It’s time to talk about good ole’ TCP. Assuming that you’ve already read the above joke about TCP, it’s a good time to start into a disclaimer: Other than this little joke, I won’t be going into how the 3-way handshake works. Nor will I be describing the difference between TCP and UDP, or defining OSI Layer 4. This is a CCIE-level blog and it just makes sense to assume that anyone reading these posts already has exposure to those concepts. So let’s move on and get into the weeds about TCP Operations! Here are the exam blueprint topics we’ll be covering next:
1.1.e Explain TCP operations
1.1.e (i) IPv4 and IPv6 PMTU
1.1.e (ii) MSS
1.1.e (iii) Latency
1.1.e (iv) Windowing
1.1.e (v) Bandwidth delay product
1.1.e (vi) Global synchronization
1.1.e (vii) Options
IPv4 and IPv6 PMTU
PMTU is a relatively simple concept. Hosts that support PMTU will set the DF bit in the IP packet header so that routers are instructed not to fragment packets. Most hosts do support PMTU, so the majority of IP packets will indeed have this flag set, and while IPv4 routers do indeed support fragmentation, it’s actually rather uncommon for them to have to do so. If an IPv4 packet is sent that exceeds MTU, the router that discards the packet will send back an ICMP type 3 code 4 “fragmentation needed, but DF bit set” ICMP unreachable message. In that ICMP message, the router will also include its configured MTU. That way, the sending host can retransmit with the appropriate MTU. Remember, just because the DF bit is set, that does not mean that the packet CANNOT be fragmented, just that routers in the transit path are instructed NOT to PERFORM fragmentation of the packet while in transit. It does NOT mean that the router should block fragmented traffic. In actual operation, many hosts are actually performing fragmentation on these packets, and many routers are indeed passing fragmented traffic.
IPv6 PMTUD works similarly, but hosts don’t necessarily have to support it. Per IPv6 RFC specifications, all IPv6 hosts must support an MTU of at least 1280, so hosts could just simply keep all of their packets at or under 1280 bytes and operate under the premise that the packet will not experience MTU issues.
For both protocols, since the MTU could potentially increase mid-conversation, either because of a configuration change or a path change, hosts can occasionally send packets that are bigger than their current session MTU. RFCs dictate that this should happen no more often than once every 5 minutes, and recommend setting it to 10 minutes. This way, hosts are not constantly sending traffic, knowing full well that it will likely get dropped, but they still give themselves a chance at discovering an increase in the MTU of a given conversation.

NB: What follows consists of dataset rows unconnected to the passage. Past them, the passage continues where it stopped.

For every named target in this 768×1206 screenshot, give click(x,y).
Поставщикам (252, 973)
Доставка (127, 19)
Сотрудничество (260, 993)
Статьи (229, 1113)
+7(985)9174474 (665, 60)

Because receiving these “MTU exceeded” messages is critical to the operation of hosts that use PMTUD, it is recommended that you do not block them. If you need to block ICMP in general, you can still put a “permit icmp any any unreachable” ACE in front of an ACL that contains a “deny icmp any any” entry.
Because an attacker could potentially send packets that are too large in an attempt to cause a DOS attack (by forcing the router to constantly drop packets and send unreachable messages to a host), Cisco allows administrators to throttle the frequency of these messages with the ip icmp rate-limit unreachable milliseconds command.
TCP MSS is well-defined in RFC 879. And more in RFC2385. Then, RFC6691 comes along and tears those two RFCs apart for containing incorrect statements. I can honestly say I’ve never read an RFC before starting down the CCIE path, and it’s incredibly enlightening (and even slightly entertaining) to have gone through a few now. TCP has a rule that states that the default datagram size to send is 576 bytes. This includes 40 bytes for the IP header and TCP header, so when looking purely at the data inside the L4 header, the default PDU is actually 536 bytes. When a connection is being established, the RECEIVER can indicate via the options field in the TCP header that it is able to accept packets of a different size. If a sender is crafting a packet that will increase the size of the IP or TCP headers, the sender must fragment the packet so that the size of the packet does not exceed 576 bytes… or whatever the advertised MSS is. A host might advertise an MSS that is larger than the path will actually allow, in which case, PMTUD will help the sender discover the true MSS for that conversation. The MSS can be set in each direction, and they don’t have to match. There are a couple of relevant commands that might be easy to confuse when configuring MSS, so it’s important to keep them straight. First, the ip tcp mss bytes command on a router interface will affect traffic that is going TO or FROM the router on that interface. It does not affect traffic that is flowing through the router. On the other hand, if the ip tcp adjust-mss command is configured on your router, that will indeed affect the MSS of transit traffic. Note that this command will not INCREASE any packet’s MSS – it is only used to decrease an MSS that exceeds the configured threshold.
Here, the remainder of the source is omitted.